Erasme dit : la folie doit s’entretenir, passer d’une génération à l’autre : la femme apprend à danser à une petite fille, équipée d’un grelot ; un musicien souffle dans une cornemuse, assimilée au fou. A l’inverse, Brandt critiquait la musique d’agrément (# de la musique sacrée).
Un autre tableau de Brueghel montre un individu dans un arbre cherchant des œufs. Pour Erasme, c’est un fou qui se moque d’un fou.
Un fou que l’on va trouver aussi dans les livres : on voit une personne âgée sous un portique où est écrit STOIA. Les stoïciens eux-mêmes ne se privent pas de plaisirs
Une autre œuvre : un aquamanile nommé le Lai d’Aristote, qui représente Phyllis (femme de « mauvaise vie ») qui se venge d’Aristote en le séduisant puis en le chevauchant. Cela montre aussi le rapport inégal entre l’homme et la femme.
De même Quentin Matsys représente une série de couples mal assortis : « Avoir les cartes en main » (ci-contre).
La table des 7 péchés capitaux de Jérôme Bosch signifie que ce sont les derniers actes de la vie qui vont déterminer s’il on va au ciel ou en enfer.
Exemple : la luxure, qui ressemble à la tente de la Nef des fous, où un fou figure, frappé par une cuillère.
D’autres tableaux comme le chariot de foin : la foule qui le précède s’engage déjà en enfer.
Ou le fils prodigue qui dépense son argent en compagnie d’une femme (avec Notre Dame de Paris en arrière-plan), ce tableau veut montrer la place de la musique.
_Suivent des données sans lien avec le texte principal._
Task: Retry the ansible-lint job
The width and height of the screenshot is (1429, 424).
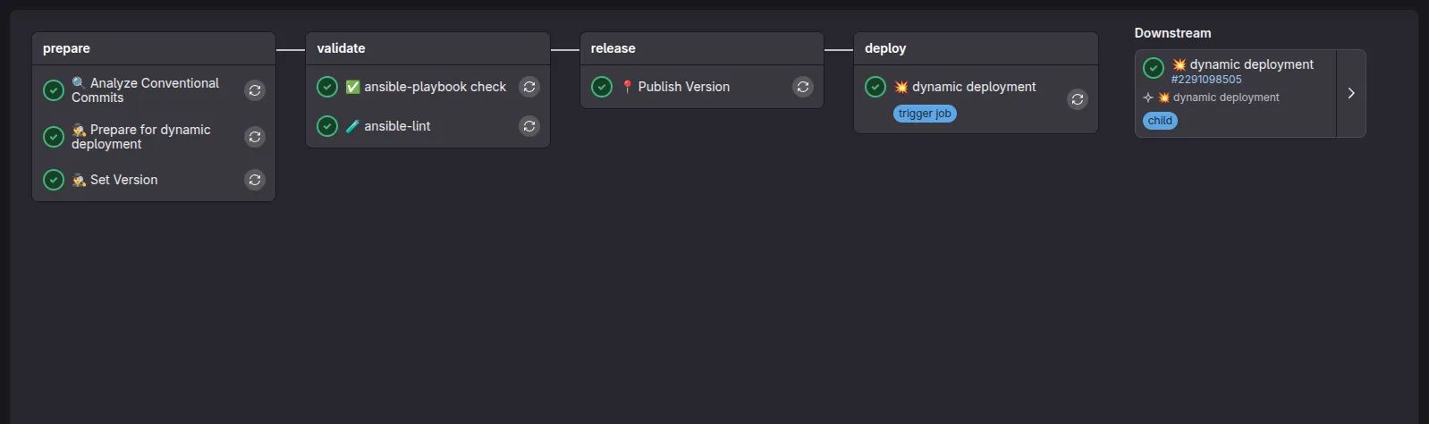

C’est une mise en garde : la danse est une folie.
IV EVOLUTION DE L’IMAGE DU FOU : l’ART BRUT ?
Le fou, c’est quelqu’un qui est dérangé, mais qui ne le fait peut-être pas exprès.
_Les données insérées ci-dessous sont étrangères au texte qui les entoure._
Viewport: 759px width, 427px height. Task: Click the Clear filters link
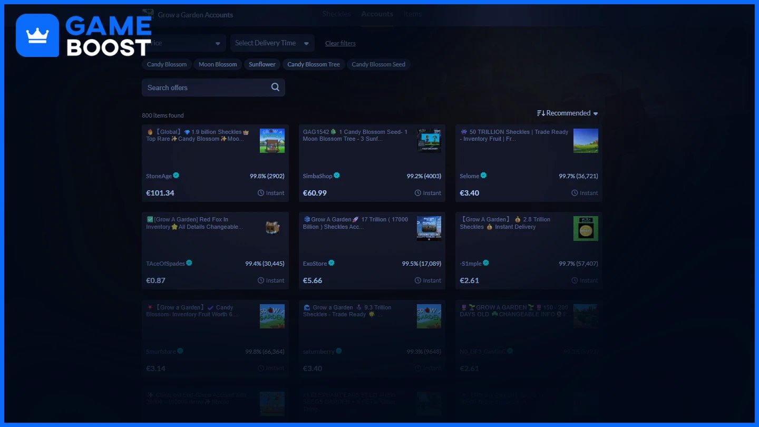pos(340,43)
Milieu du 17siècle le fou des asiles est représenté par William Hogarth (l’enfermement) ; il réalise des peintures très populaires.
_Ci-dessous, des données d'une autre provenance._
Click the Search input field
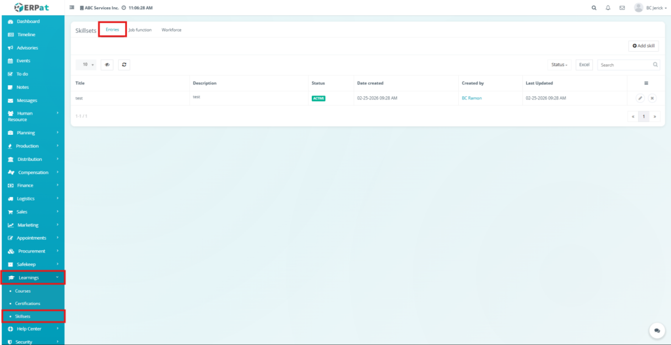The height and width of the screenshot is (345, 671). (625, 65)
Une autre gravure montre que les fous sont tondus, enchaînés. Débat : a-t-on besoin d’être lié quand on est fou.
Des dames viennent « visiter » les fous, par curiosité. On vient prier pour les fous ; on verse une obole comme droit d’entrée.
Lavater, écrivain suisse, et qui s’est surtout fait connaître pour son ouvrage sur la physiognomonie,( traduit en français à partir de 1781), se demande si , dans l’apparence physique, on ne peut pas détecter des travers psychologiquesè portraits d’aliénés à l’Hôpital Charenton
Le docteur Pinel, médecin renommé aliéniste, va ensuite faire en sorte qu’on n’attache pas les chaînes aux fous.
A l’époque du romantisme, on est brillant. Il y a une réaction par rapport au siècle des Lumières.
Il y a l’idée que l’on peut chercher des sources dans l’art ;
A la fin du 18ème siècle, Fuseli va s’intéresser aux fous dans la littérature et aussi à ce qui peut se passer dans les rêves : le cauchemar (night mare)représentant une femme avec une tête de jument à sa droite et un être monstrueux sur son ventre
La gravure d’un personnage assoupi avec des oiseaux s’intitule : Le sommeil de la raison engendre des monstres.
Il montre bien l’esprit nouveau, explore les limites du monstrueux, cette maison de fous.
En France, Jericho aurait été proche d’un psychiatre et peint une série de portraits de fous : ci-dessus, le Monomane de l’envie ; existent aussi ceux du vol, du jeu. S’agit-il de portraits de fous peints en asile ?
Le peintre François Lemoyne réalise le plafond du salon d’Hercule, et se suicide quand il a terminé.
Le sculpteur Messerschmidt, qui a quelques troubles mentaux, va réaliser des têtes de « caractères ». Le modèle, c’était lui !
Ces têtes vont avoir de l’importance par la suite.
Est-ce que la folie est créatrice ? Camille Claudel n’a plus créé quand elle est devenue « folle ». Au contraire, elle démolissait ses œuvres.
Dans l’art brut, tout n’est pas l’expression de fous.
Est-ce que les fous créent ?
Nijinski le danseur s’est essayé à la peinture.
On remarque aussi Messe Noire en 2007 de Gérard Garouste, qui a réalisé aussi en 1981 Orion le Classique et Orion l’Indien.
Certains artistes ont eu des problèmes psychiatriques.
Courbet a représenté l’homme fou de peur.
Dali était fou…du chocolat Lanvin
Mais réjouissons-nous, termine ainsi le conférencier, car plus on est de fous …plus on rit.